◆ **TEXTE PRÉSENTÉ**:
Lestienne : Oui, même si ça a été difficile au début car j’ai très peu joué ; je découvrais un autre monde. Quand Christoph Daum est arrivé, ça s’est très bien passé, j’ai reçu du temps de jeu. Mais c’est à partir de l’arrivée de Garrido que j’ai éclaté.

C’est cette liberté qui t’était offerte sous Garrido qui t’a permis d’éclater ?

Lestienne : Oui, le jeu était très offensif et Bacca, Reafaelov et moi, nous changions sans arrêt de position. J’étais libre, c’était parfait pour moi.

Comment expliques-tu que Bruges court après le titre depuis tant d’années ?

Lestienne : Franchement, je ne sais pas. C’est grave, surtout pour les supporters.

MERCI AUX SUPPORTERS DE BRUGES

Des supporters qui ont fait de toi leur coqueluche alors que tu es wallon, tu ne parles pas flamand. Comment expliques-tu cette popularité ?

Lestienne : Il y a aussi Blondel ou Sterchele avant. Apparemment, ils aiment bien les Wallons à Bruges (il rit). Je crois surtout que c’est un public qui aime les duels et surtout les joueurs qui donnent tout sur le terrain. Quand t’arraches un ballon, tu les sens derrière toi. Les supporters de Bruges ne vont jamais aimer quelqu’un qui se la raconte. Je dois les remercier car ils m’ont donné beaucoup, surtout quand ça allait moins bien.

Ils ont aussi de l’humour comme quand on avait pu apercevoir dans les tribunes la pancarte  » No sex no glory  » après ton exclusion de l’équipe Espoir.

Lestienne : Oui, j’ai bien aimé, c’était marrant. C’est aussi un trait de leur mentalité. Quand ils sont derrière toi, ils ne te lâchent jamais.

Aujourd’hui, tu appartiens au club qatari d’Al Arabi où tu as signé pour cinq ans l’été passé. Tu n’as pas peur d’être dépendant de leur choix pour la suite de ta carrière ?

Lestienne : Non. C’est moi qui décide où je veux aller. Si Al Arabi est d’accord avec mon choix et qu’au niveau business, ça les convient, il n’y a pas de problème.

D’autres clubs que le PSV étaient intéressés ?

Lestienne : Oui, en Turquie notamment et en Italie. Mais moi je voulais jouer ici car je sais que je vais m’y sentir bien. Ça fait un petit moment que le club me suit.

Tu as conscience d’être un produit, un investissement pour Al Arabi ?

Lestienne : Oui, bien sûr. J’ai toujours su qu’on allait me trouver un club en Europe et que je ne jouerais jamais au Qatar. Au-delà de l’aspect financier, c’était pour moi un bon plan de carrière, signer pour cinq saisons et être prêté chaque année. Sauf si un club décide de lever l’option.

Tu ne rêves pas d’un peu de stabilité ?

Lestienne : Ça dépendra de ma saison au PSV. Si je réalise une grosse campagne et que le club veut m’acheter, tant mieux.

◆ **CONSIGNES**:
1. Répondez à ces questions sur l'entretien avec Lestienne :
(a) Pour combien d'années Lestienne a-t-il signé avec Al Arabi ?
(b) Quelle pancarte a été aperçue dans les tribunes après son exclusion de l'équipe Espoir ?
(c) Dans quels pays d'autres clubs que le PSV étaient-ils intéressés ?
2. Recopiez le passage de l'entretien situé entre "Lestienne : Oui, même" et "que j’ai éclaté.", bornes comprises.
3. Relevez toutes les personnes nommées dans l'entretien, en dehors de Lestienne.
Les lignes n'ont aucun rapport avec l'entretien.

◆ **INFORMATIONS EXTRAITES**:
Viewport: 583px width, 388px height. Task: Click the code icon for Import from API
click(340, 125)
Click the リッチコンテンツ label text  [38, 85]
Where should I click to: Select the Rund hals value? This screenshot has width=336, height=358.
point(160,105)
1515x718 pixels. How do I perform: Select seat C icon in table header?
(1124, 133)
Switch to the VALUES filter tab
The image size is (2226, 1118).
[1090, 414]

* * *

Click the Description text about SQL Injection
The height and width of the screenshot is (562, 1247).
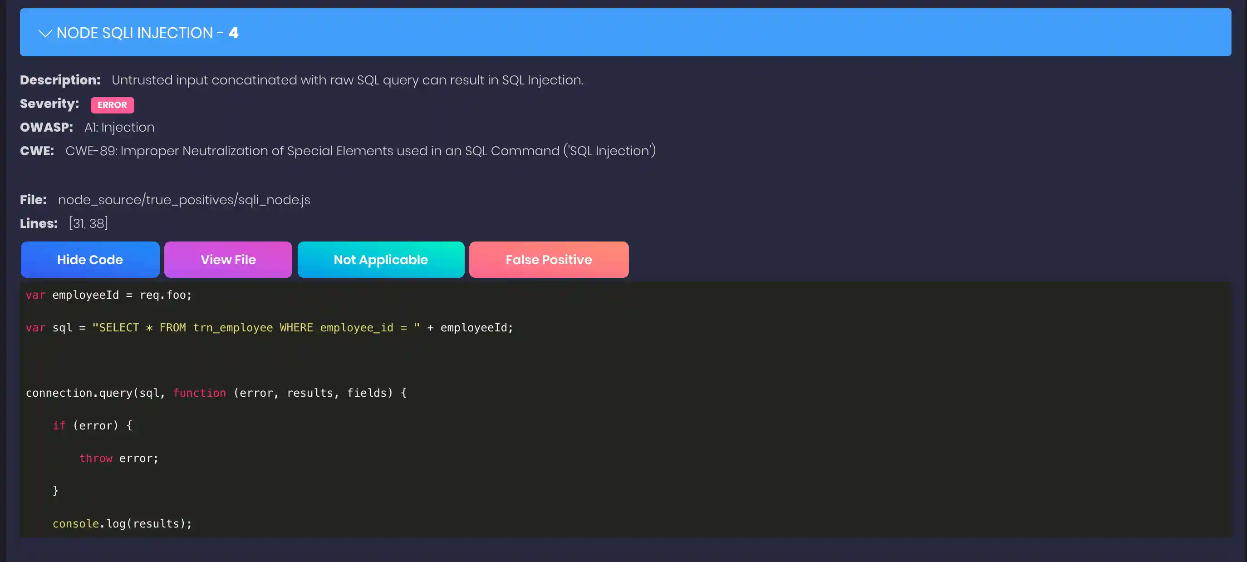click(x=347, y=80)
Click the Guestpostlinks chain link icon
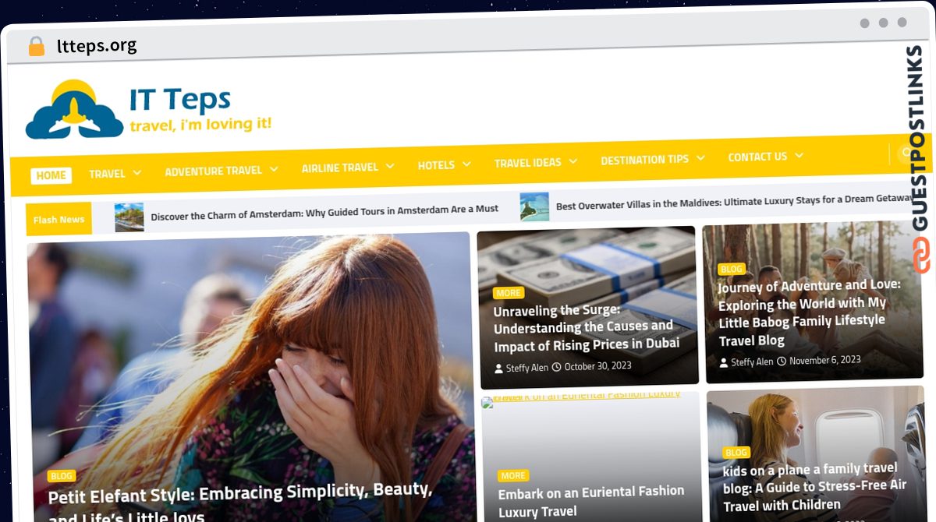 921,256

---

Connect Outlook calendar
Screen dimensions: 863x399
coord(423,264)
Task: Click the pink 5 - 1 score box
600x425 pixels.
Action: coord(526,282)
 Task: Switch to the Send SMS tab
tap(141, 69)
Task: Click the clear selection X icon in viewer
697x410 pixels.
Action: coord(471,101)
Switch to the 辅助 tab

◆ **RÉPONSES PAR TÂCHE**:
1.
(a) Pour cinq ans.
(b) La pancarte « No sex no glory ».
(c) En Turquie et en Italie.

2.
Lestienne : Oui, même si ça a été difficile au début car j’ai très peu joué ; je découvrais un autre monde. Quand Christoph Daum est arrivé, ça s’est très bien passé, j’ai reçu du temps de jeu. Mais c’est à partir de l’arrivée de Garrido que j’ai éclaté.

3. Christoph Daum, Garrido, Bacca, Reafaelov, Blondel, Sterchele